Late-1970s-late 1980s: dinner nearly every night with my family. Few responsibilities in regards to food preparation. The child of a good cook who filled our bellies with casseroles, veggies, and rolls, but who, in general, does not appreciate the work that goes into making a home-cooked meal for a family of 6.
Early 1990s: high school student with 1 or 2 jobs and 2+ extra curricular activities at all times, dinner was often at work or heated up when I got home from whatever activity I had just finished.
1995-1997: dorm food for dinner. Big groups of friends sitting around long tables, sharing average meals and fabulous stories, and potentially, honing their boy-stalking skills. Occasionally, dinner with the boyfriend somewhere besides the dorm.
1997-1999: dinner in our apartment, when possible. 4 Roommates that like to cook together, but don’t have the time to very often. Dinner often consists of a bagel and cream cheese brought from home to eat between class and work, or a picked-up sandwich eaten while walking around campus.

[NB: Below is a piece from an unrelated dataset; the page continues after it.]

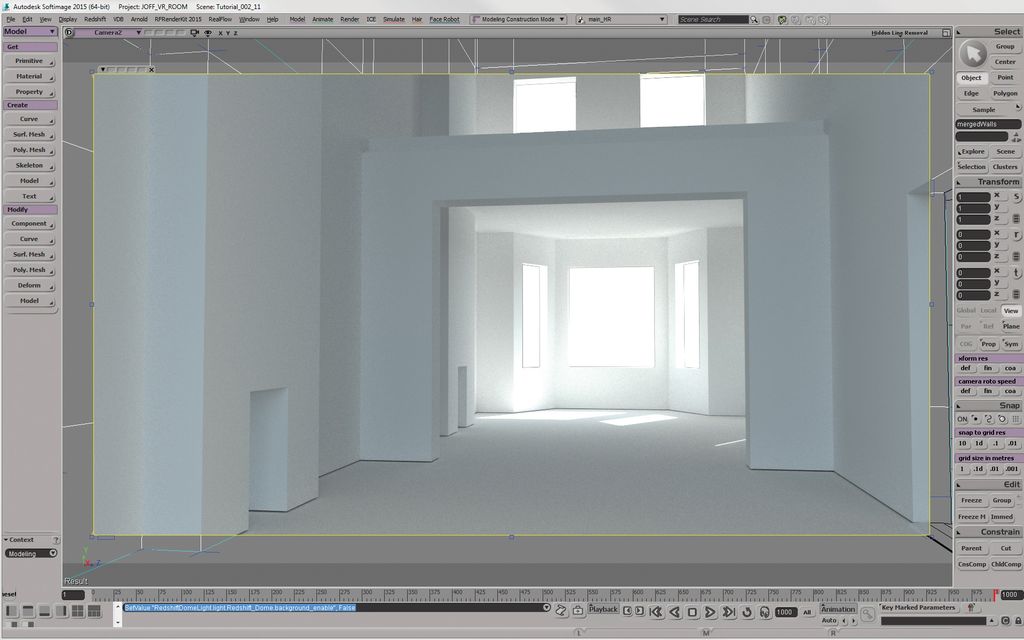The height and width of the screenshot is (640, 1024).
Task: Open the Render menu
Action: pos(350,18)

1999-2002: as young marrieds who both work full-time and make not a lot of money, dinner often consists of a plate of pasta, a salad or vegetable, some bread, and a glass of soda, eaten while sitting on the living room floor at the coffee table, watching TV. Totally comfortable, relaxing experience, and a great way to end a long day of work by just being together. Dinner out when we could afford it.

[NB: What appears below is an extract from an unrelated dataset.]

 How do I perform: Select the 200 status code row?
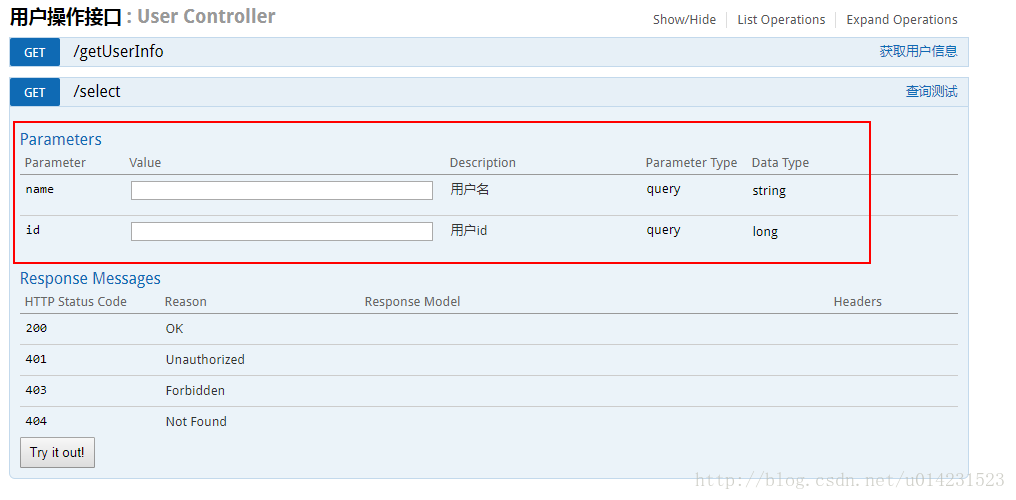click(36, 328)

late 2002-mid 2004: 1 baby in the house doesn’t really change mealtime that much for a while, though eating happens much more on-the-go.
By 2005, though…whoa, things have changed.
2005-present: by now, you’ve procreated multiple times. Dinner* consists of the following: telling small humans, “yes, you do have to eat that if you’re interested in dinner;” “no, I will never make you something else, this is what’s for dinner;” telling people how many bites they have to have to be able to eat dessert; shoveling mouthfuls of whatever you’ve made into your own mouth while saying all of the above, and realizing later that you barely tasted your food.
Which is why Matt and I, on Saturday nights, often opt to feed the kids something, put them to bed, and do carryout from one of a few of our favorite local restaurants.
Hooray…it’s Saturday 🙂
*Don’t get me wrong; I still think family mealtime is very, very important. It’s just not always pleasant, ya know?